Australia could see up to US$50 billion worth of new coal projects abandoned or mothballed, due to changes in China’s demand for the commodity.

A report by Oxford University and the Smith School of Enterprise and the Environment, Stranded Down Under? has found that China represents one-fifth of Australia’s coal exports, and around half of all global coal production. But China is moving to improve its air quality, cut pollution levels and carbon emissions, which could see the country’s long term demand for coal fall dramatically. Coal has been strongly associated with global warming.

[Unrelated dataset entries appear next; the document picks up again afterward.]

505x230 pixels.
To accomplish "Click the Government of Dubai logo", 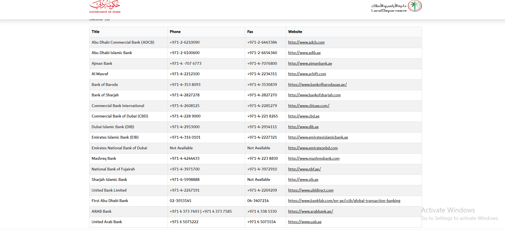I will click(x=105, y=7).
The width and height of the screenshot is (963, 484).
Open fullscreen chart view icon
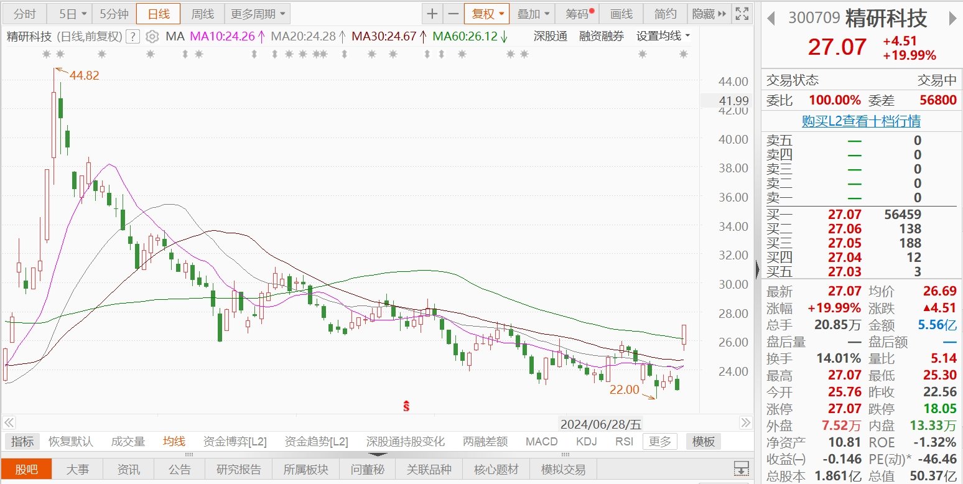(742, 14)
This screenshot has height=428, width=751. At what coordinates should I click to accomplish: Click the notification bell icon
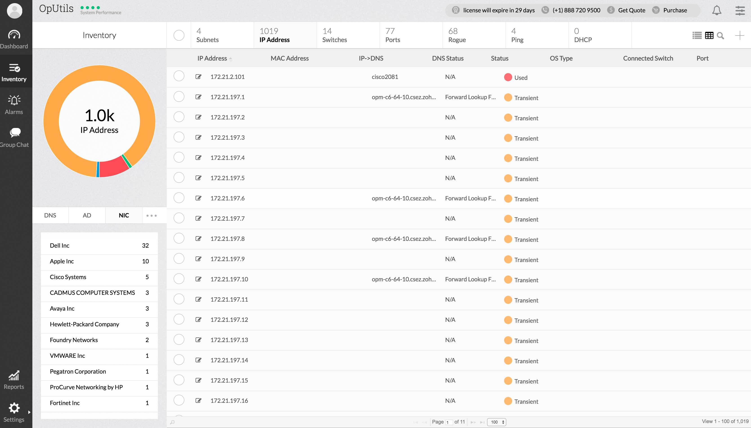coord(716,11)
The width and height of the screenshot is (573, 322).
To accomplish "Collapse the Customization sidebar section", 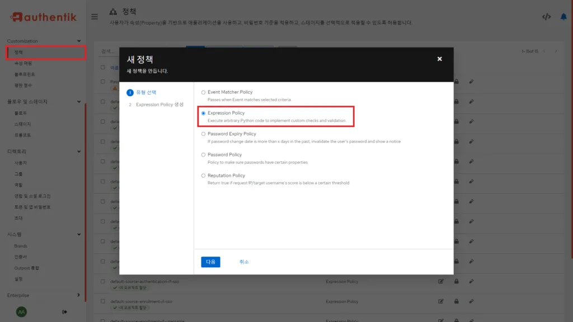I will pyautogui.click(x=78, y=40).

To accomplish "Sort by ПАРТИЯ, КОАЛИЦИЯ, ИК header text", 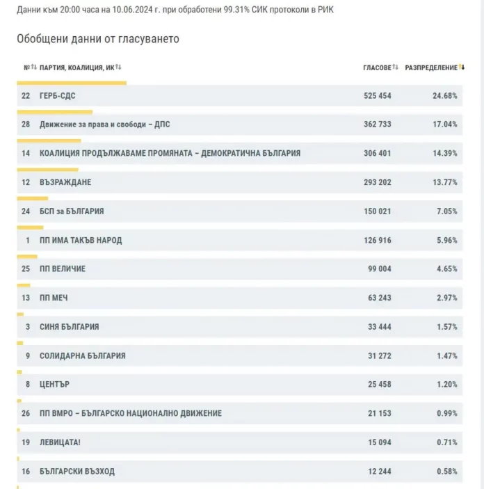I will click(x=76, y=67).
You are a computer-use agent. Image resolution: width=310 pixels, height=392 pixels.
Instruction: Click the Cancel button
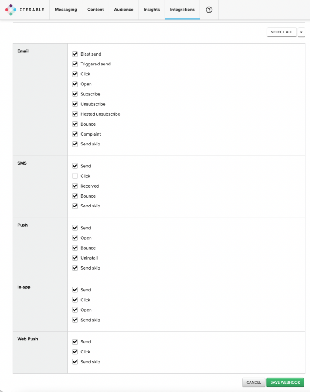(254, 382)
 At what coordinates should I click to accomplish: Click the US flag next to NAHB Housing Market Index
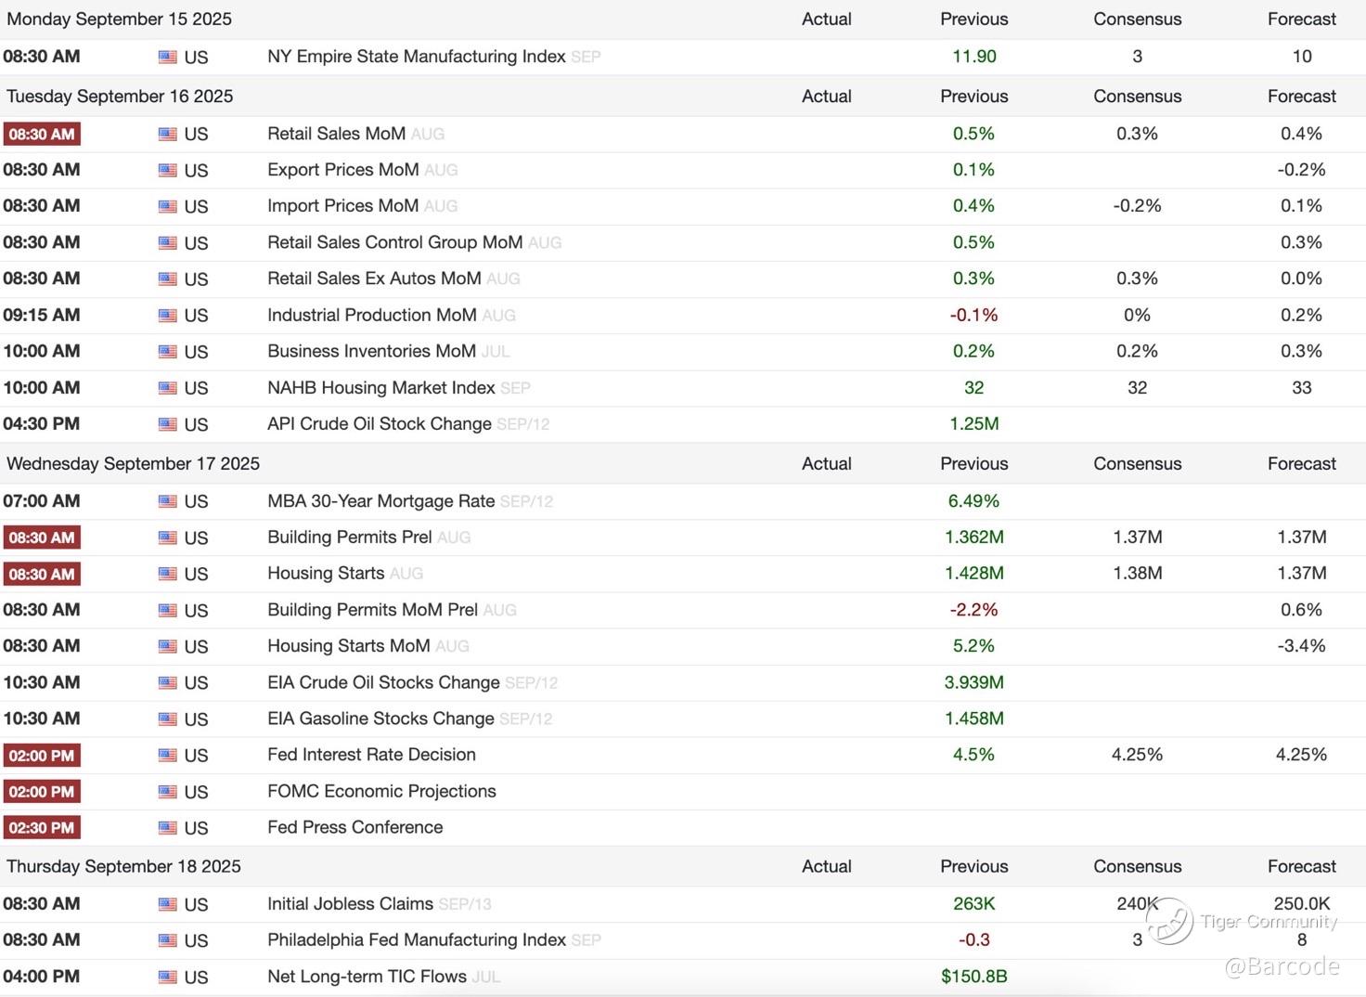(x=168, y=388)
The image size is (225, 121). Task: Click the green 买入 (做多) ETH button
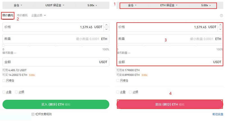click(x=56, y=104)
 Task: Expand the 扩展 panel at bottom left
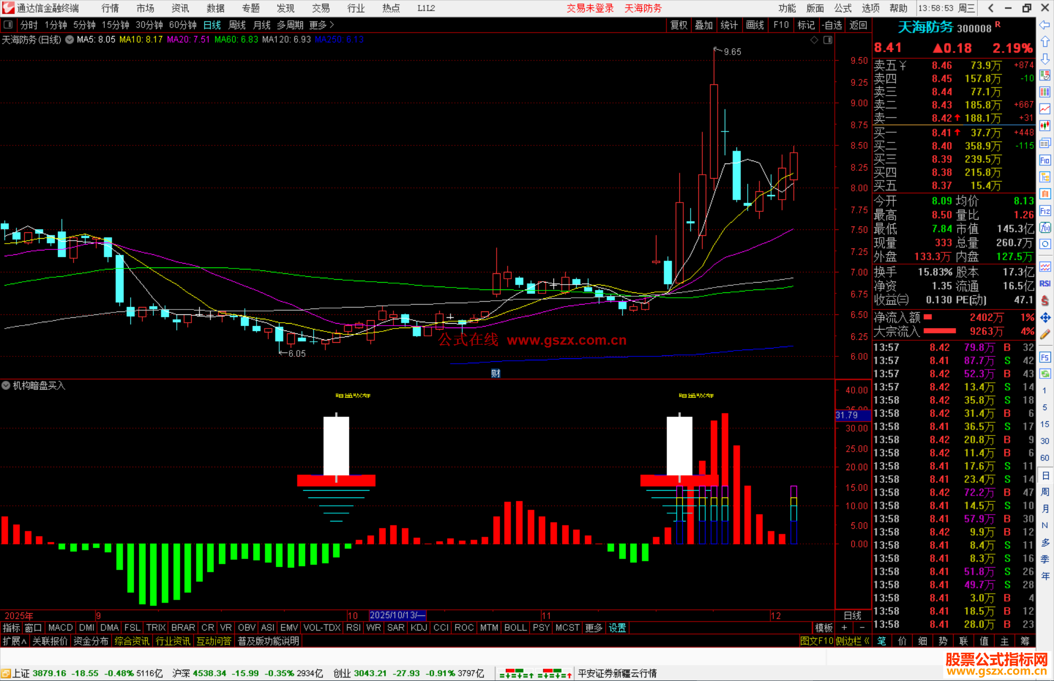(x=14, y=641)
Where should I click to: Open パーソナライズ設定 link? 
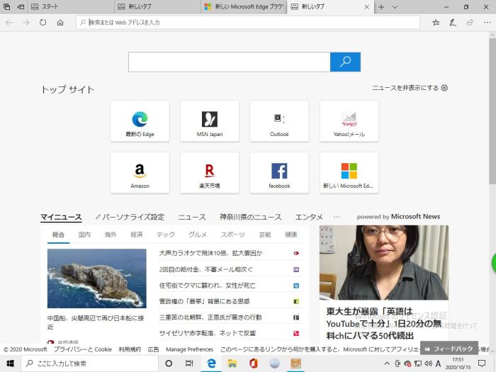(133, 217)
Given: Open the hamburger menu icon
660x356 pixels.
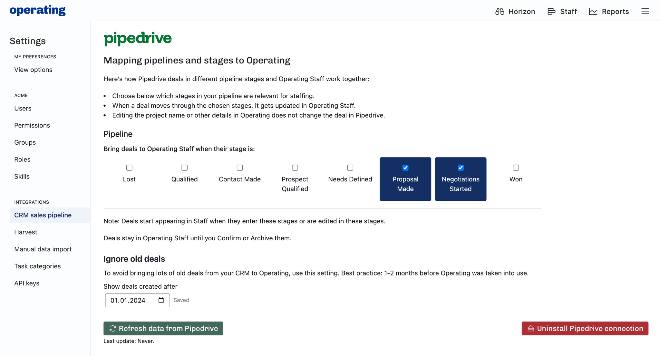Looking at the screenshot, I should [x=645, y=12].
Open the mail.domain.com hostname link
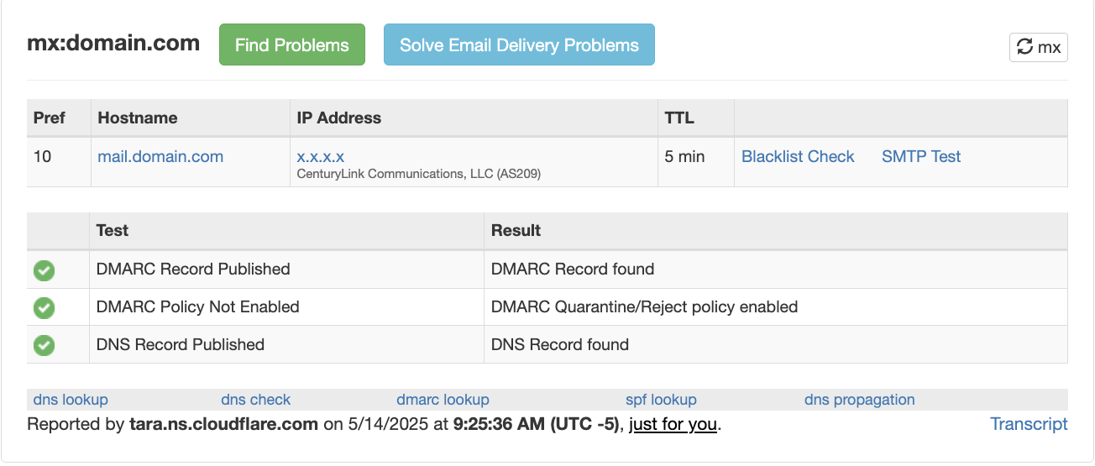 tap(160, 157)
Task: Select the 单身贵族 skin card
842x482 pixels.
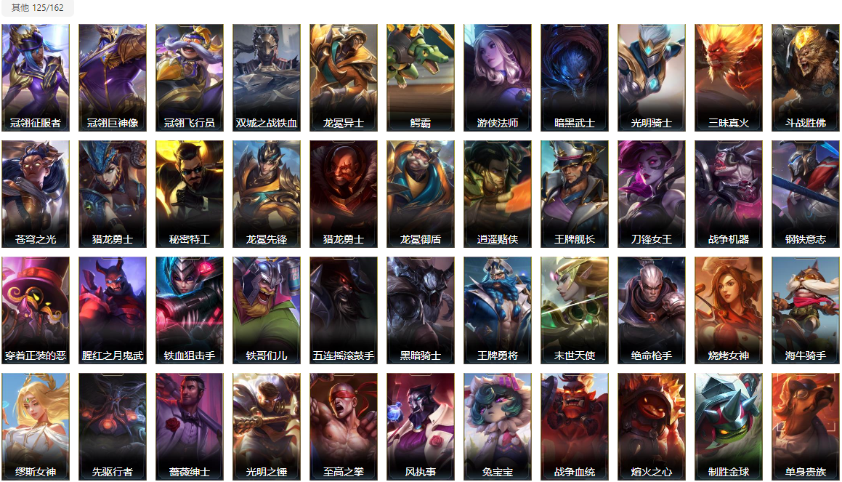Action: (x=806, y=427)
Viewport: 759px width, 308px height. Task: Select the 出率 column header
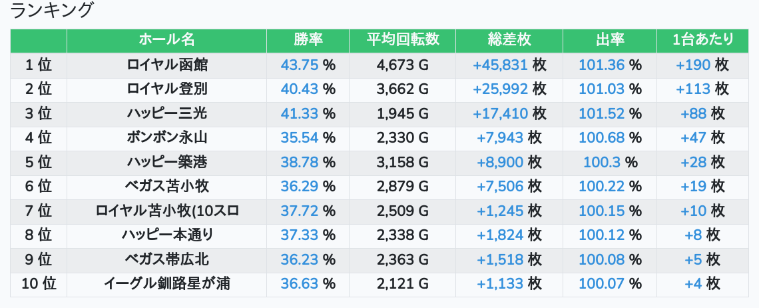pos(609,40)
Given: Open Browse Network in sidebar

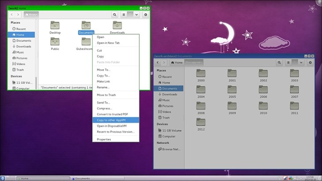Looking at the screenshot, I should 169,149.
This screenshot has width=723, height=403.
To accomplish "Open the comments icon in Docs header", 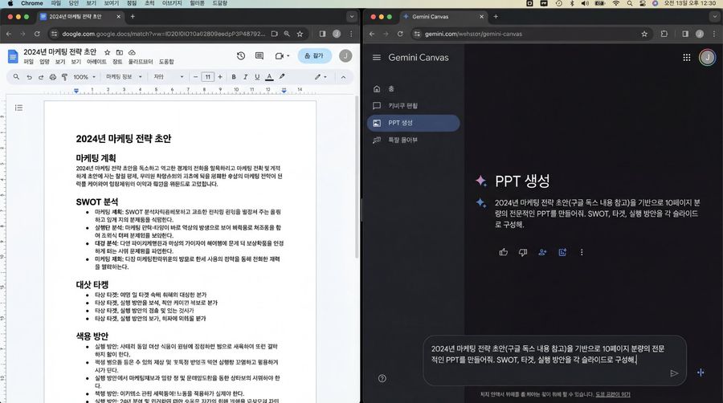I will point(260,55).
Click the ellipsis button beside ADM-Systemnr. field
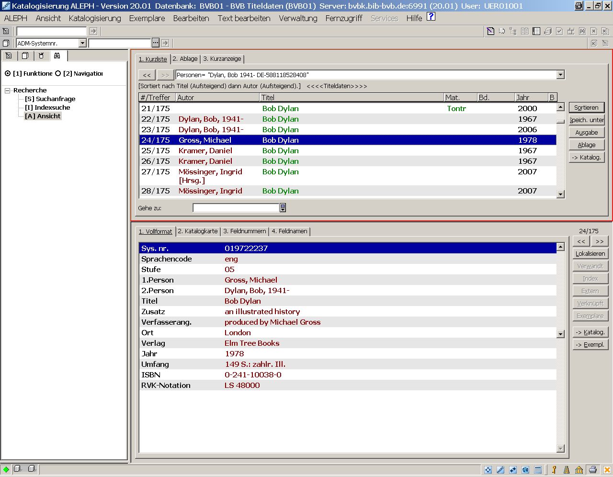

That could have a material effect on Australian coal miners, including the likes of BHP Billiton (ASX: BHP), Rio Tinto (ASX: RIO), Whitehaven Coal (ASX: WHC) and New Hope Corporation (ASX: NHC) with existing mines.

But the largest risk appears to be on several proposed and under-development coal mines, which have been anticipating rising demand for Chinese imports of coal. The largest is Adani’s Carmichael project, forecast to produce up to 60 million tonnes of coal a year, once in production. Others include MacMines’ China Stone project, Gina Rinehart’s $10 billion Alpha coal project, and Clive Palmer’s $8 billion China First mine.

Should China’s demand for coal drop – and it appears like it is heading that way, those coal projects may end up abandoned or mothballed. For investors in those companies, that would be disastrous. The worry for ordinary Australians is that state governments would be adversely impacted by lower royalty payments, while the federal government would see lower tax collections.

With coal being one of our major exports, the impact of Holden leaving Australia will seem like a low speed bump. What is also concerning is that the report estimates that at least 15% of coal is extracted at a loss – due to low commodity prices. If China’s demand falls further, prices are likely to follow, making it even tougher for the new projects to generate a return on investment.

Foolish takeaway

It seems clear that investing in coal and coal miners is a highly-risky activity, given the future outlook for coal. Foolish investors may want to bypass the sector for now.